▶ [SOURCE DOCUMENT]
__________
A 13-YEAR-OLD boy has become the first person in Britain for 14 years to die of measles in a sign that the disease, once a common killer, is resurfacing.
The boy’s death is the first since the scare over the combined measles, mumps and rubella (MMR) vaccine caused a drop in immunisation rates.
The World Health Organisation recommends vaccination of 95% of the population to ensure “herd immunity” and prevent outbreaks of measles.
After the MMR scare in 1998, rates fell to 80% nationally. In some areas, particularly in London, take-up has sometimes fallen almost as low as 50%. The number of confirmed measles cases nationally is already 100 for the first three months of this year, compared with 77 for the whole of 2005.
The victim, who had not received the MMR vaccine, is understood to have lived in a traveller community and was already on drugs for a chronic lung condition. He had been overlooked by health agencies. “He slipped through the net when he was younger and never caught up,” said a source.
The Health Protection Agency, the government authority which monitors infectious diseases, said that following the boy’s death near Manchester last month more than 100 traveller children had been vaccinated.
__________
▶ [PROVIDED DATA]
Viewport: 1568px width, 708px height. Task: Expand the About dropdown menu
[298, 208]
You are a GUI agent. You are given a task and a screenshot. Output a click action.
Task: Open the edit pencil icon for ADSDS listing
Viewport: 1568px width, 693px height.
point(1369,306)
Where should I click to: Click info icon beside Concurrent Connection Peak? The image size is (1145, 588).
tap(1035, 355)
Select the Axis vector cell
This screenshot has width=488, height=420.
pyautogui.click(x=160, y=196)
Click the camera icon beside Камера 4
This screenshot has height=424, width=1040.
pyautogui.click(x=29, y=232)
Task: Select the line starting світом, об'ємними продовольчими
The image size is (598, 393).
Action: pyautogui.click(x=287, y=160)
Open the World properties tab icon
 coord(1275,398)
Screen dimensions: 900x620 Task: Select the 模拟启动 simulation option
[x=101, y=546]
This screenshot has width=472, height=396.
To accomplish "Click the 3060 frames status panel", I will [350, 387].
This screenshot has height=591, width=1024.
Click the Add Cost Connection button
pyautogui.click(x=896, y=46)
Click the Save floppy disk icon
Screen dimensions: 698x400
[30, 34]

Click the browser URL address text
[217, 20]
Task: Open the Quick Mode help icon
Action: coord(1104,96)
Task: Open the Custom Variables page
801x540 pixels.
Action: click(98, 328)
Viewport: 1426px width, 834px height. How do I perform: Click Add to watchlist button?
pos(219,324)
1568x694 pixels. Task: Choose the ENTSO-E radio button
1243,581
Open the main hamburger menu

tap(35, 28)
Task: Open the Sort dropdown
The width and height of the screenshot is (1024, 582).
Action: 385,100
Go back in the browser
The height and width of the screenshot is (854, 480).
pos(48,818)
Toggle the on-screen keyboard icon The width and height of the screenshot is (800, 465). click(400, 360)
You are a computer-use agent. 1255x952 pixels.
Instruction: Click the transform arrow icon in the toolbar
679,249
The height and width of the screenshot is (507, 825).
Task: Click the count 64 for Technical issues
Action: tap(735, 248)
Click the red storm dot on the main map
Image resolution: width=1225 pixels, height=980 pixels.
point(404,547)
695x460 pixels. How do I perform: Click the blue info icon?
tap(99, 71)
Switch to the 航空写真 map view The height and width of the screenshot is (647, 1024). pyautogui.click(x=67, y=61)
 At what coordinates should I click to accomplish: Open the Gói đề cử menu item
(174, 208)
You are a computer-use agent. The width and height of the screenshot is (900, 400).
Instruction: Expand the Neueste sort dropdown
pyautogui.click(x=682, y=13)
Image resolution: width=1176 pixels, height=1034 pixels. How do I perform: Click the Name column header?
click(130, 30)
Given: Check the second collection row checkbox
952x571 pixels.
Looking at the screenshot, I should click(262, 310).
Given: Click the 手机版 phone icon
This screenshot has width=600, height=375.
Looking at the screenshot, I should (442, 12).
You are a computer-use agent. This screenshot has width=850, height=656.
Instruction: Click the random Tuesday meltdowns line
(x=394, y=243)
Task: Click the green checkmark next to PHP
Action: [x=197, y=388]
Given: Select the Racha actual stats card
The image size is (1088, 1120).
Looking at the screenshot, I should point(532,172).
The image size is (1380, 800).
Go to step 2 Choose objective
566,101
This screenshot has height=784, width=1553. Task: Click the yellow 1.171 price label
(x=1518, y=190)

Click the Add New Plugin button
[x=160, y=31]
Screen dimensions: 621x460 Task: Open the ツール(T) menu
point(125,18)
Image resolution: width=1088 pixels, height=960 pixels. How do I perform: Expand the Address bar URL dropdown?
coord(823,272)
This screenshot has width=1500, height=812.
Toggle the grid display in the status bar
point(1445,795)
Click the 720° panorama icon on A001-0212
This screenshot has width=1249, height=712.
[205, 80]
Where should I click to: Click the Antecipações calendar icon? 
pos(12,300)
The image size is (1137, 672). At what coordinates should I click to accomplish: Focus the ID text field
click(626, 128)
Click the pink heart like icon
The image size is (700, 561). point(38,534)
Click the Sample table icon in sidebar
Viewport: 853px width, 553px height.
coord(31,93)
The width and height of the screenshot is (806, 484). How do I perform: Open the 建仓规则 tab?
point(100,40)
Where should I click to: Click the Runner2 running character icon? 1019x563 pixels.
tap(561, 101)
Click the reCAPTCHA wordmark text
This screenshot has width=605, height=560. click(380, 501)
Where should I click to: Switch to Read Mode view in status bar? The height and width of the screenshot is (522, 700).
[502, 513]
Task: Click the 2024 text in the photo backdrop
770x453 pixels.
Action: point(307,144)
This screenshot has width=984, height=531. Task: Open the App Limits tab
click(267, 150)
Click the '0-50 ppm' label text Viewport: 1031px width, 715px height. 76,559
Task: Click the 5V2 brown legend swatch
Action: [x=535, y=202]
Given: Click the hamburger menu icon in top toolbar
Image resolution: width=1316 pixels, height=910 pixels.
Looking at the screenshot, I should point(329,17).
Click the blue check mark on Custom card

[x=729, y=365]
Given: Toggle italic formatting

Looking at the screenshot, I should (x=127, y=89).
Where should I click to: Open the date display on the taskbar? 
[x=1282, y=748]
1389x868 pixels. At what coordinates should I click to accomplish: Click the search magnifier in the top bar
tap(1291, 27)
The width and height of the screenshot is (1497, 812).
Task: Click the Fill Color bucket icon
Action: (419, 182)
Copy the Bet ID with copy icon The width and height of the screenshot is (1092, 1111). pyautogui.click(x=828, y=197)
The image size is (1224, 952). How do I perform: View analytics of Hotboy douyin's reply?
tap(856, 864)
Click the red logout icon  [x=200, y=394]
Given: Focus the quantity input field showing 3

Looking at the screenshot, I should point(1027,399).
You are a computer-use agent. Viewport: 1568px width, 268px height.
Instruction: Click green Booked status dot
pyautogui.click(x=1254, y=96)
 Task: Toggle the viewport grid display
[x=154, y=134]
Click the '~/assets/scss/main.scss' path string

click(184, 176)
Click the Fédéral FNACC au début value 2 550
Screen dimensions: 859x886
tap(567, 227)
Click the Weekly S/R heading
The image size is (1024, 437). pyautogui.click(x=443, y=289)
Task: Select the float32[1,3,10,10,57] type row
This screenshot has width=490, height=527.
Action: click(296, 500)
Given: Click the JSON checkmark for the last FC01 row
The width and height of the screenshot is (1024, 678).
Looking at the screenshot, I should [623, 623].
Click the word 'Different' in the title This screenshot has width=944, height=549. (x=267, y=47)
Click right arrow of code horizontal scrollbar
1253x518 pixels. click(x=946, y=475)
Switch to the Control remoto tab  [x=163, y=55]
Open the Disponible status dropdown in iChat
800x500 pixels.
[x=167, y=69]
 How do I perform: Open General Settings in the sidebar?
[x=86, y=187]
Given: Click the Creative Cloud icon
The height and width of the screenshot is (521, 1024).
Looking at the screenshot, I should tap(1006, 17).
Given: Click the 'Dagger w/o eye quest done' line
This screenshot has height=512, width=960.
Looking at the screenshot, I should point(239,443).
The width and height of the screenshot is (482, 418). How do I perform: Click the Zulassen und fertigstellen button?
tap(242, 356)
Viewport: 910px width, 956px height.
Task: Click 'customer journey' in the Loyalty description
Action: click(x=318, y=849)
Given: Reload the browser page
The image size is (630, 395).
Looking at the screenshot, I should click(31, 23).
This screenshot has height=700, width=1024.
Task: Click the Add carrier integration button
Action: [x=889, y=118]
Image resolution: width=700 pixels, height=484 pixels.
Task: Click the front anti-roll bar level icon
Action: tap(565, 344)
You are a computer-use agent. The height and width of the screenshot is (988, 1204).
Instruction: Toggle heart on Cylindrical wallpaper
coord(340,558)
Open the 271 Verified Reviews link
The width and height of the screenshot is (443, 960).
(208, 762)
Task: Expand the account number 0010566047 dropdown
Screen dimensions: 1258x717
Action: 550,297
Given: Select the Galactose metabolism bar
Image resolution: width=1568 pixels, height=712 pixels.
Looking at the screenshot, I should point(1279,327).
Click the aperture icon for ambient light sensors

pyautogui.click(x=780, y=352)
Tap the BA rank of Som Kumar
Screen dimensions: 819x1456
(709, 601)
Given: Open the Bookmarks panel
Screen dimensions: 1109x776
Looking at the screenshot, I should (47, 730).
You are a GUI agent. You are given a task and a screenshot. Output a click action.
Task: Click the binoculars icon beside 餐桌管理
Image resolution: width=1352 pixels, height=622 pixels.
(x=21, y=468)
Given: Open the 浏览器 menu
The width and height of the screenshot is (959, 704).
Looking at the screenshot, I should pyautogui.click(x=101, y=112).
__________
▶ [WHAT NEEDS TO BE DONE]
Render this sentence from the measles article in Spanish: "The World Health Organisation recommends vaccination of 95% of the population to ensure “herd immunity” and prevent outbreaks of measles."

▶ [SOLUTION TO THIS EXERCISE]
La Organización Mundial de la Salud recomienda la vacunación del 95 % de la población para garantizar la «inmunidad de grupo» y prevenir brotes de sarampión.